Maybe the wine tasted so good because the ham tasted so good?


We flew home on points, so stopped off at the lounge for a snack.  Iberia had not one, not two, not three, not four, not five, not six, but seven types of sherry in the Velazquez lounge at MAD.  Plus, get this, a wine counter with a wide array of Spanish whites and reds.

night flight

I’m not big on flying, but a little Deutz champagne at 39,000 feet helps.


June 17, 2015

Weingut Walter Buchegger Reserve Leopold Gruner Vetliner, 2013

With a summery spring upon is, it’s a season of simpler dinners and lighter wines.  We cleaned out the fridge for an Elaine Benes Big Salad and served it alongside a light Austrian white.

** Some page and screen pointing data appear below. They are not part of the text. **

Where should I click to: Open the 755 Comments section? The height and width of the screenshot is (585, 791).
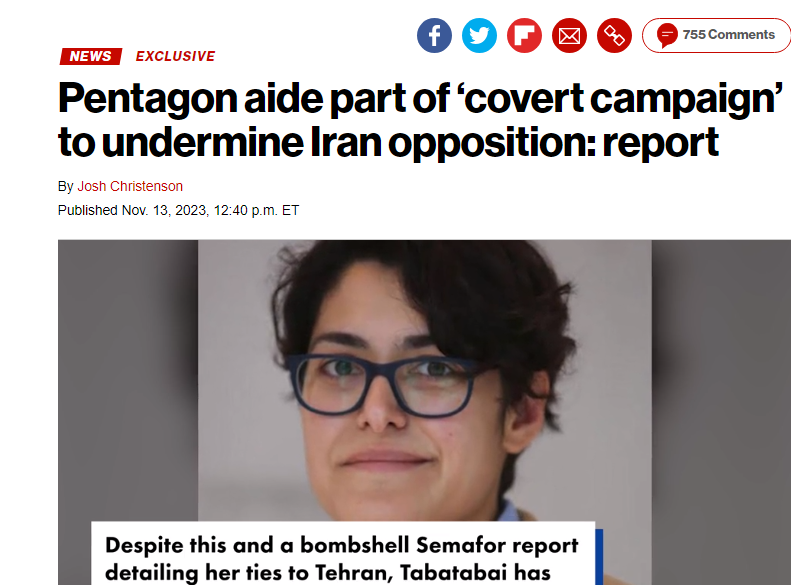click(716, 35)
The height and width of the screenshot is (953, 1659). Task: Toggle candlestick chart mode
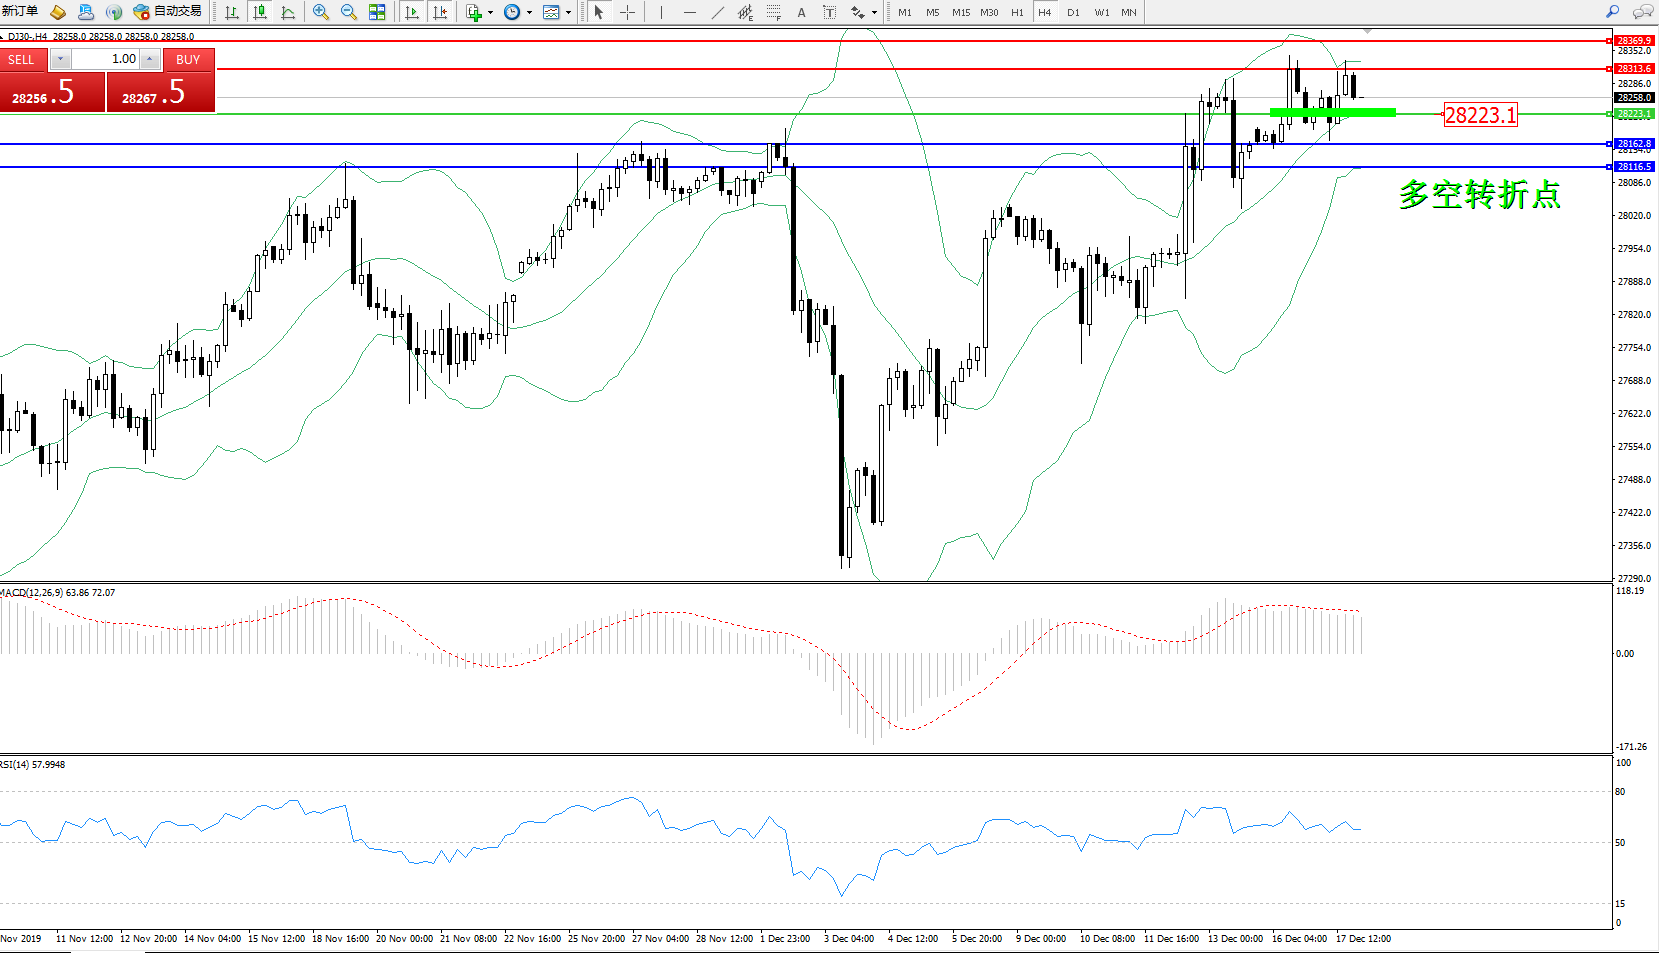point(260,12)
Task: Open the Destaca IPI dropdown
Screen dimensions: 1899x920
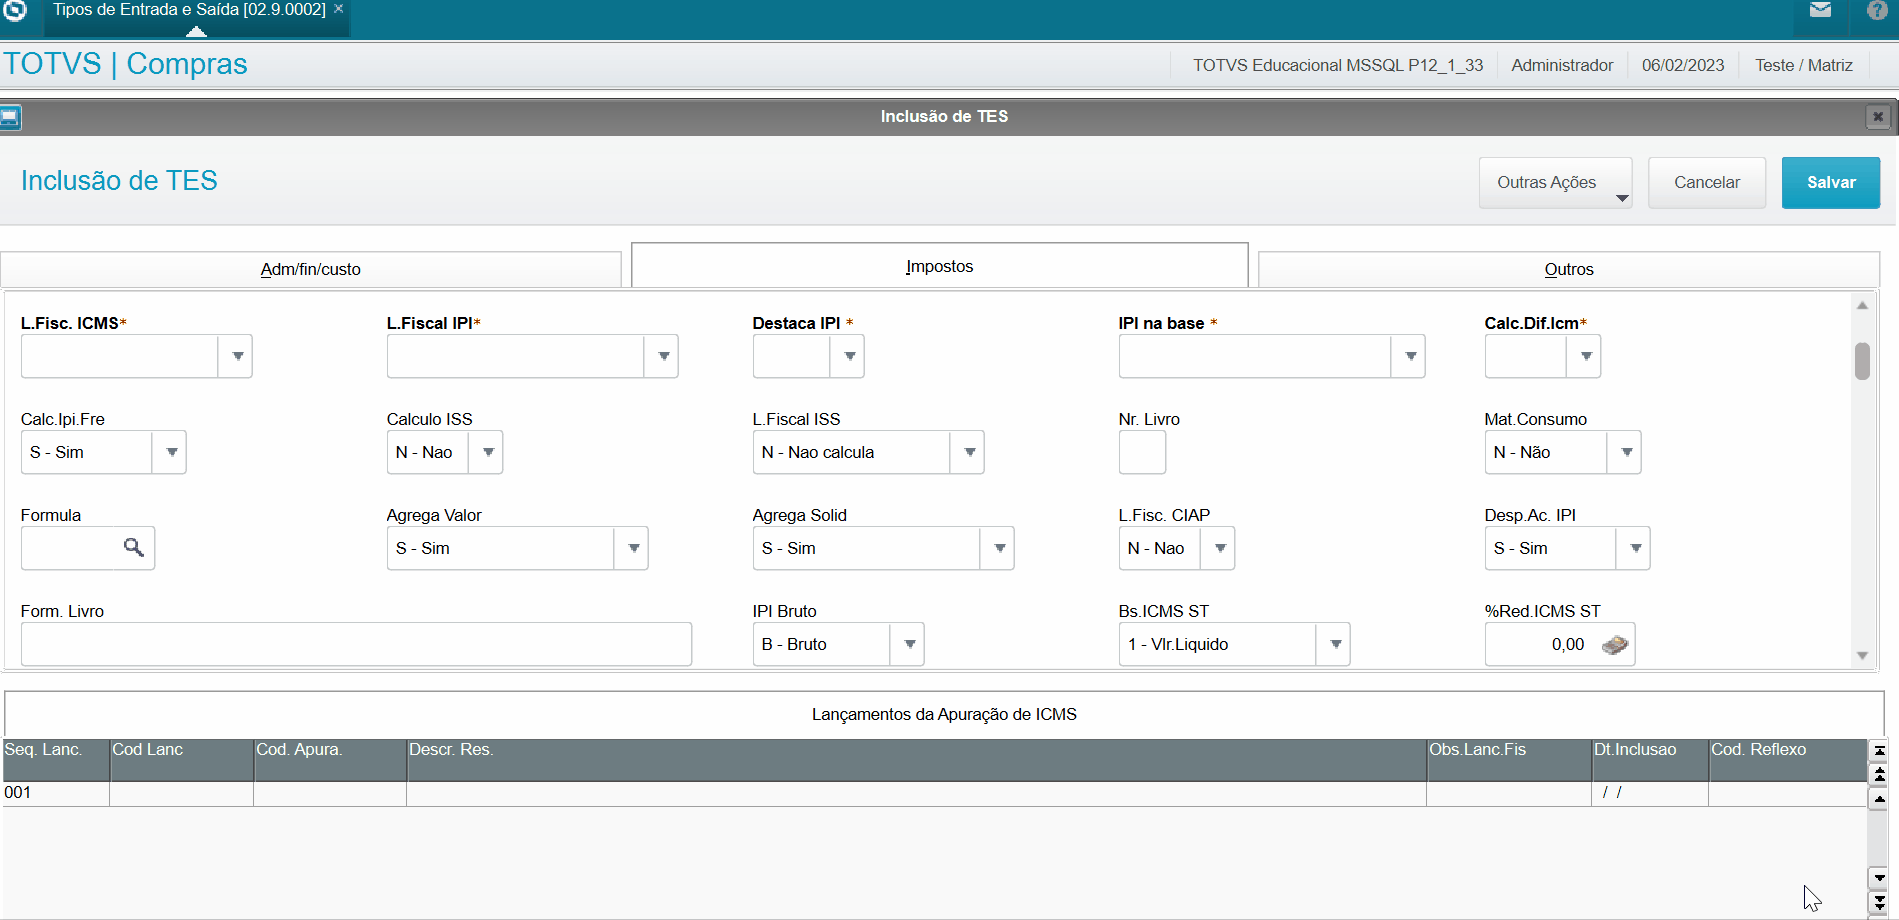Action: click(x=848, y=356)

Weingut Walter Buchegger Reserve Leopold Gruner Vetliner, 2013

This GV didn’t wow us as much as the Riesling, but the crisp, light, ethereal-ness of this delectable white disappeared faster than I could take notes.  I am, and this is absolutely serious, I am planning a trip to Vienna next year based solely on how good these few bottles from Buchegger have been.

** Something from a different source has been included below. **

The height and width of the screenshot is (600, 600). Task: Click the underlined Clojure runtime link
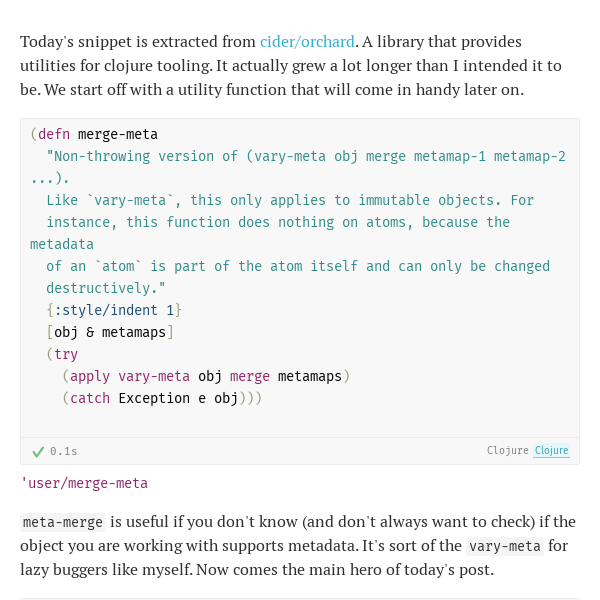click(551, 450)
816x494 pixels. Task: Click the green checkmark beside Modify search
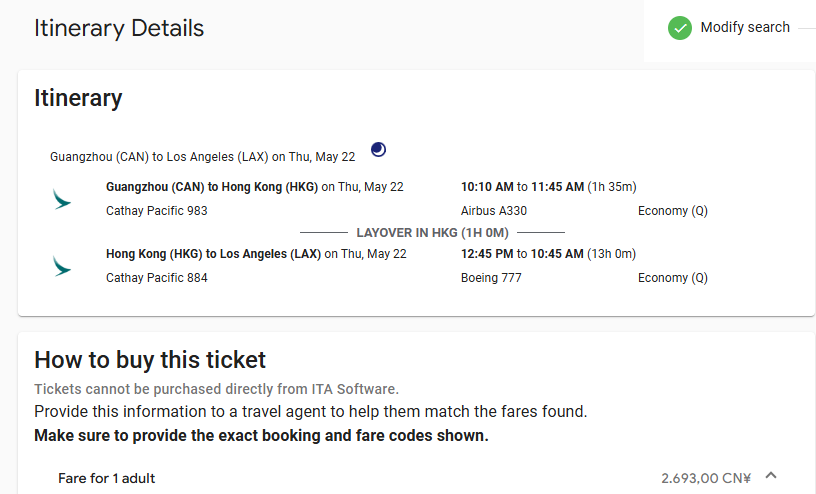pyautogui.click(x=680, y=28)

Price: Something in USD.  $22?


Market Liquidity: If only I could find a bed this comfortable.

May 11, 2015

Weingut Walter Buchegger, Moosburgerin Riesling, 2013

Moosburgerin Riesling 2013

Delectable. Stunningly accomplished. Gun metal, apple, citrus pith, kumquat, a tart acidic kick and a long blossom finish. Think Austria taking medal after medal on the slopes, then imagine a cheese plate by the fire and this lovely white.


Hugely satisfying; aperitif, food friendly, palate cleanser. It cost a few pennies but no regrets. A pleasing/pleasant 13% alcohol content to boot.

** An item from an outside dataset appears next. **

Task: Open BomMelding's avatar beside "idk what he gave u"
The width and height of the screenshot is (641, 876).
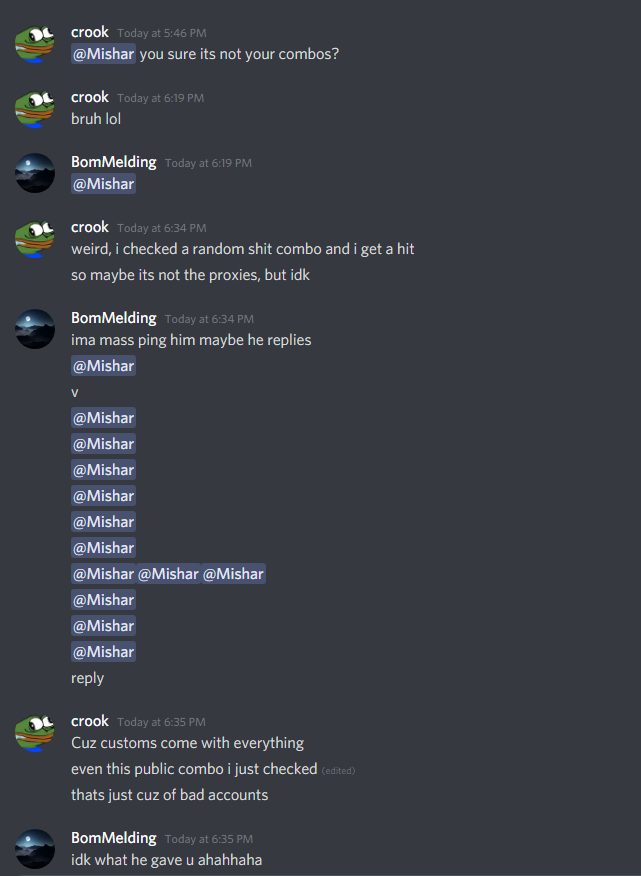Action: pyautogui.click(x=35, y=849)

Price: $15 USD (or, with conversion and tax, $30 CDN)


Market Liquidity: Je ne regrette rien.

November 29, 2011

Domaene Schloss Gobelsburg Grüner Veltliner 2010

Polished.  Refreshing and tangy.  For some weird reason I think if the 7 Dwarfs made home brew this would be it: Very sharp, zesty, pronounced citric acid, pleasant finish, appealing to a diverse group, nothing avant-garde.  Dry without a hint of sugar.  Eminently drinkable.  Lilke basic black with pearls.  Classy white without pretension but certainly not of the pinot gris-viognier vogue at present and maybe, in that respect, lost on some.  This is no “skinny jeans.”


Price: $19.99 at Everything Wine or BC Liquor; $18.99 at EW with the case discount.


Market Liquidity: Nice bottle to find chilled in the fridge.